Invited Talk: Performance Modeling in MapReduce Environments: Challenges and Opportunities
Dr. Lucy Cherkasova Principal Scientist at HP Labs, Palo Alto |
Unstructured data is the largest and fastest growing portion of most enterprise's assets, often representing 70% to 80% of online data. These steep increase in volume of information being produced often exceeds the capabilities of existing commercial databases. MapReduce and its open-source implementation Hadoop represent an economically compelling alternative that offer an efficient distributed computing platform for handling large volumes of data and mining petabytes of unstructured information. It is increasingly being used across the enterprise for advanced data analytics and enabling new applications associated with data retention, regulatory compliance, e-discovery, and litigation issues.

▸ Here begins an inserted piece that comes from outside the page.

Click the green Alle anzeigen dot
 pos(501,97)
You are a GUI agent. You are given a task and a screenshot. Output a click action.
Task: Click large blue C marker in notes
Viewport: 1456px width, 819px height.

Sharing a MapReduce cluster among multiple applications is a common practice in such environments. However, a key challenge in these shared environments is the ability to tailor and control resource allocations to different applications for achieving their performance goals and service level objectives (SLOs). Currently, there is no job scheduler for MapReduce environments that, given a job completion deadline, could allocate the appropriate amount of resources to the job so that it meets the required SLO. Benchmarking Hadoop, optimizing cluster parameters, efficient job scheduling, and workload management are new topics that create an exciting list of challenges and opportunities for modeling in MapReduce environments.
Dr. Lucy Cherkasova is a principal scientist at HP Labs, Palo Alto, where she works since 1991. Her current research interests are in developing quantitative methods for the analysis, design, and management of concurrent and distributed systems (such as internet and media applications, virtualized environments, and next generation data centers). Dr. Cherkasova has initiated, managed and led to success multiple R&D projects. She is the ACM Distinguished Scientist. She earned 5 Best Paper awards and recognized by the Certificate of Appreciation from the IEEE Computer Society. Her most recent works were on the design of new technologies for efficient management, capacity planning, and anomaly detection in internet and enterprise systems with the emphasis on performance and scalability issues.